Narendra felt then – the sun on his face. Not the morning sun, or the midday sun—the afternoon sun.
Sighing deeply, he went into the house.

A word about the translator’s challenges. I can dial back to visualise how besetting it can get to render Mohanty’s vigorous, rich colloquialisms into crisp, cadenced English prose.

Translation from any Indian language into English, with culture-specific constraints, is a trial of the translator’s skill and sensitivity. When Mohanty crafts and mixes words to create, and reflexively varies tenses to sync with the torrent of his words to string together sentences – even weaving patterns in real time – trouble for the translator is only exacerbated.

Luckily, the magic of the Odia original isn’t lost in translation here. The text is fluent, the prose limpid. That Sudeshna is Gopinath Mohanty’s daughter-in-law has helped – in bringing alive the translation, reliving the thrust and tenors of the storyteller, and situating them in real life.
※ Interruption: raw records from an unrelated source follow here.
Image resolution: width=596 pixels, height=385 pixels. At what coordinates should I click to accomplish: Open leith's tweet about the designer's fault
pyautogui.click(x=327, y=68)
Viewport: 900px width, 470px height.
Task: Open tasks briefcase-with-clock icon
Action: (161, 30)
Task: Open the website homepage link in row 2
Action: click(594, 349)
In a translator’s note she writes:

“I picked up Illusion, as I thought that the story, to a certain extent evokes images of the author’s own childhood” or that “Lord Gopala Beckons [was] particularly appealing to me as the narrators… bear a striking resemblance to the author and their speech sometimes echoes the words that the author would use in his everyday conversation”.

The book, though, could have done with some editing, also in avoiding a few typos.

Hidden Ganga and Other Stories by Gopinath Mohanty, translated from the Odia by Sudeshna Mohanty, is published by Dhauli Books, 2019.